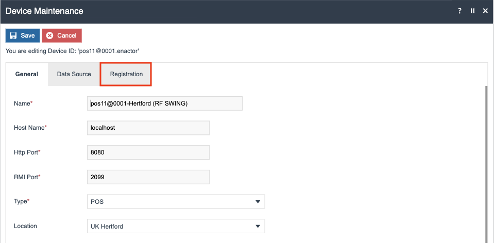Click into the Name text field
The height and width of the screenshot is (243, 494).
165,103
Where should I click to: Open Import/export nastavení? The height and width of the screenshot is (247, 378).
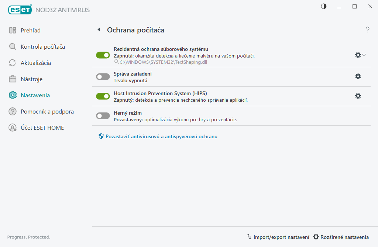tap(278, 237)
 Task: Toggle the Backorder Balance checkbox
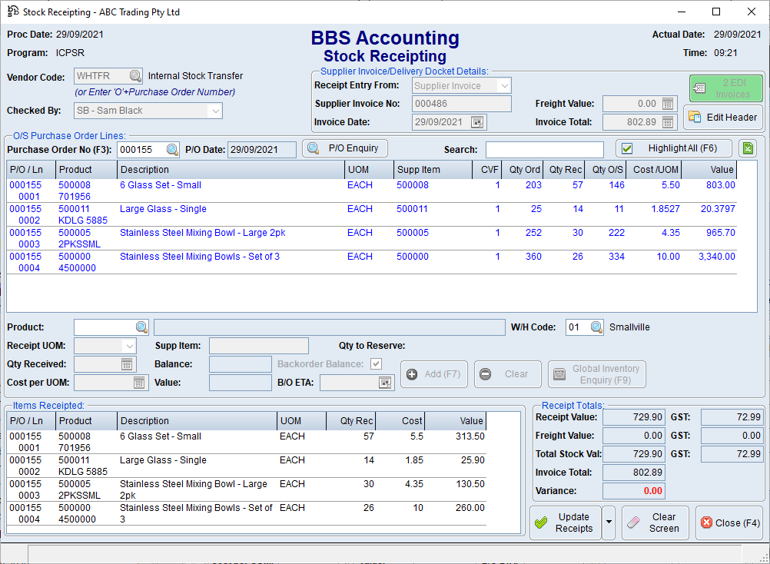coord(376,364)
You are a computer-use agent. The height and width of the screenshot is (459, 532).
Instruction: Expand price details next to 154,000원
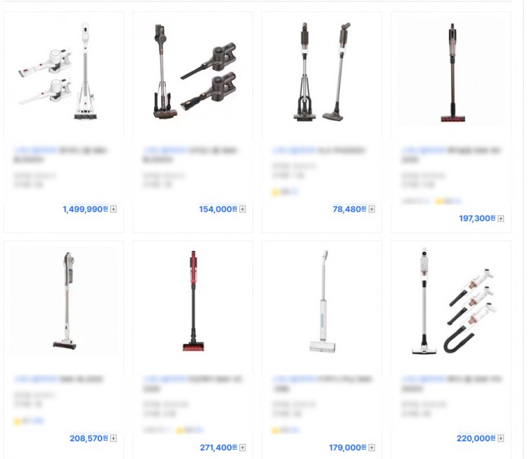coord(242,209)
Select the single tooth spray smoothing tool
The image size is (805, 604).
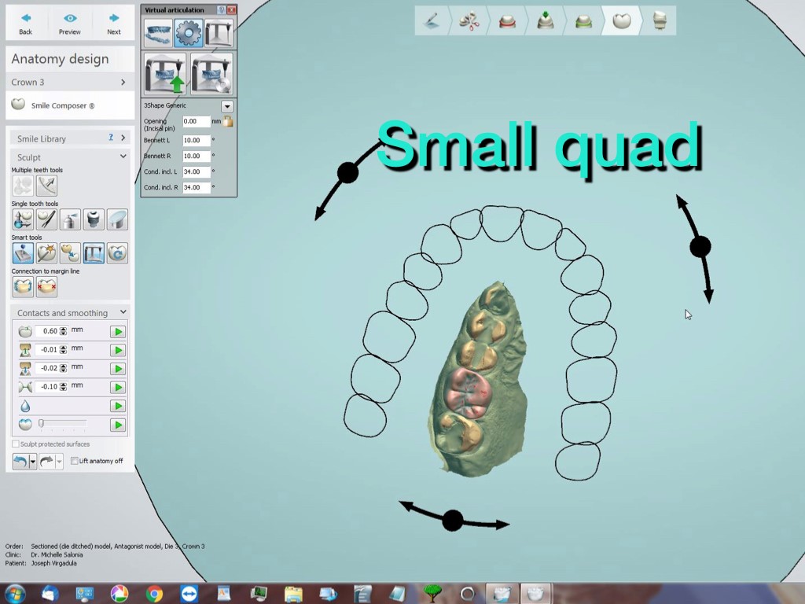tap(70, 219)
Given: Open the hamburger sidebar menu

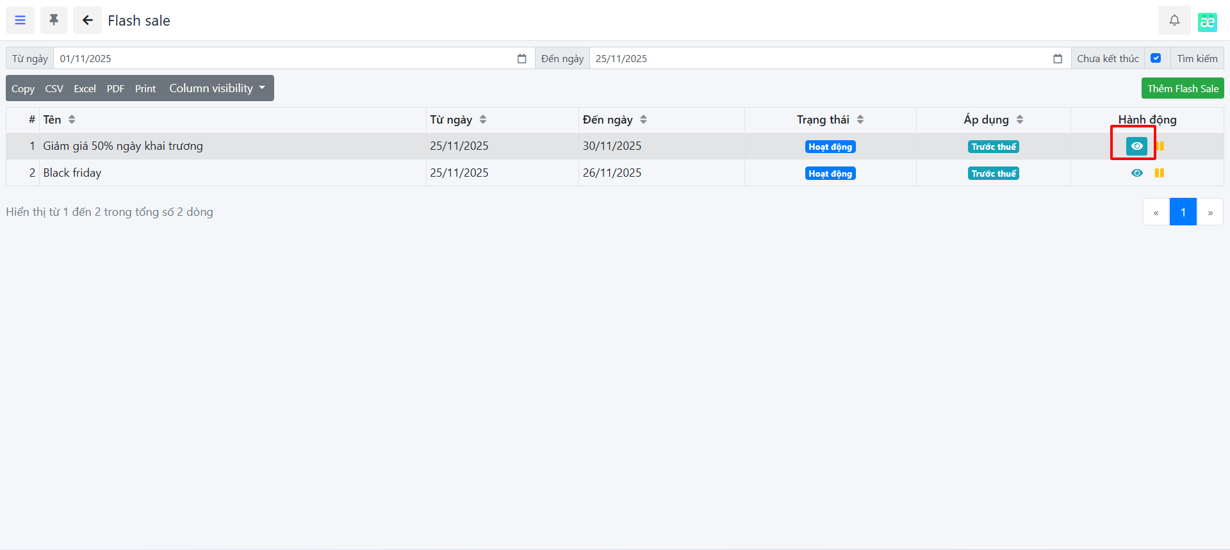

**Problem description**
Only the lines from the line with "Select the single tooth spray smoothing tool" to the bottom of the material above should be reproduced, exactly and without pictures.

**Result for this task**
Select the single tooth spray smoothing tool
The image size is (805, 604).
tap(70, 219)
Given: Open the hamburger sidebar menu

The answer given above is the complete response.